• TASK TO COMPLETE:
Copy out the lines below, swapping each occurrence of "Viewport" for "Window" and leaving everything else unchanged.

• LISTING:

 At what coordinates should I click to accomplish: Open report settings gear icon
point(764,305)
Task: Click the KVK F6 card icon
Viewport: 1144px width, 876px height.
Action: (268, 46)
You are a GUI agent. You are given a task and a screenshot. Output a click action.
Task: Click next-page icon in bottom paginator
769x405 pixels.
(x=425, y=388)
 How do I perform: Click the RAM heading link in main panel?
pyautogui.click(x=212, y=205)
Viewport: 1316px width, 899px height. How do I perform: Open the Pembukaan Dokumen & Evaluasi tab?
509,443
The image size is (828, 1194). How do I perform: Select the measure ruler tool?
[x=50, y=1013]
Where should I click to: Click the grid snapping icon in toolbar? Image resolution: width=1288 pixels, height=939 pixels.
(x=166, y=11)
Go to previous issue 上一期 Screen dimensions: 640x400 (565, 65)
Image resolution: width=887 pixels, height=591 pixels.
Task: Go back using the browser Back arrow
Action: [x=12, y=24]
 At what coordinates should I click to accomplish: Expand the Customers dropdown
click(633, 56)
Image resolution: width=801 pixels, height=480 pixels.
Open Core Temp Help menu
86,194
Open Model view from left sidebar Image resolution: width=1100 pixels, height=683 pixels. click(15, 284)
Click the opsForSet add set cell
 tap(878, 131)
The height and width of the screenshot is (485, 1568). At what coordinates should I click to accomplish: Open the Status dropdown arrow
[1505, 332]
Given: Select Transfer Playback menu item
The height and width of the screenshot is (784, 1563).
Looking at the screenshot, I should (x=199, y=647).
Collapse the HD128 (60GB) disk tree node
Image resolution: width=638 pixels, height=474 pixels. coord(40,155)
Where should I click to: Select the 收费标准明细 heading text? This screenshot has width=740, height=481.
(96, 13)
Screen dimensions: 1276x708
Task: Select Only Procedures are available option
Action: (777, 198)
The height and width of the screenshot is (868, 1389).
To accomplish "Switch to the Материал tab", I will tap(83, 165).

• THE OUTPUT:
 At what coordinates should I click to accomplish: Open report settings gear icon
point(764,305)
Task: Click the KVK F6 card icon
Window: 1144px width, 876px height.
Action: (268, 46)
You are a GUI agent. You are given a task and a screenshot. Output a click action.
Task: Click next-page icon in bottom paginator
769x405 pixels.
(x=425, y=388)
 How do I perform: Click the RAM heading link in main panel?
pyautogui.click(x=212, y=205)
Window: 1316px width, 899px height. How do I perform: Open the Pembukaan Dokumen & Evaluasi tab?
509,443
The image size is (828, 1194). How do I perform: Select the measure ruler tool?
[x=50, y=1013]
Where should I click to: Click the grid snapping icon in toolbar? Image resolution: width=1288 pixels, height=939 pixels.
(x=166, y=11)
Go to previous issue 上一期 Screen dimensions: 640x400 (565, 65)
Image resolution: width=887 pixels, height=591 pixels.
Task: Go back using the browser Back arrow
Action: [x=12, y=24]
 At what coordinates should I click to accomplish: Expand the Customers dropdown
click(633, 56)
Image resolution: width=801 pixels, height=480 pixels.
Open Core Temp Help menu
86,194
Open Model view from left sidebar Image resolution: width=1100 pixels, height=683 pixels. click(15, 284)
Click the opsForSet add set cell
 tap(878, 131)
The height and width of the screenshot is (485, 1568). At what coordinates should I click to accomplish: Open the Status dropdown arrow
[1505, 332]
Given: Select Transfer Playback menu item
The height and width of the screenshot is (784, 1563).
Looking at the screenshot, I should (x=199, y=647).
Collapse the HD128 (60GB) disk tree node
Image resolution: width=638 pixels, height=474 pixels. coord(40,155)
Where should I click to: Select the 收费标准明细 heading text? This screenshot has width=740, height=481.
(96, 13)
Screen dimensions: 1276x708
Task: Select Only Procedures are available option
Action: (777, 198)
The height and width of the screenshot is (868, 1389).
To accomplish "Switch to the Материал tab", I will tap(83, 165).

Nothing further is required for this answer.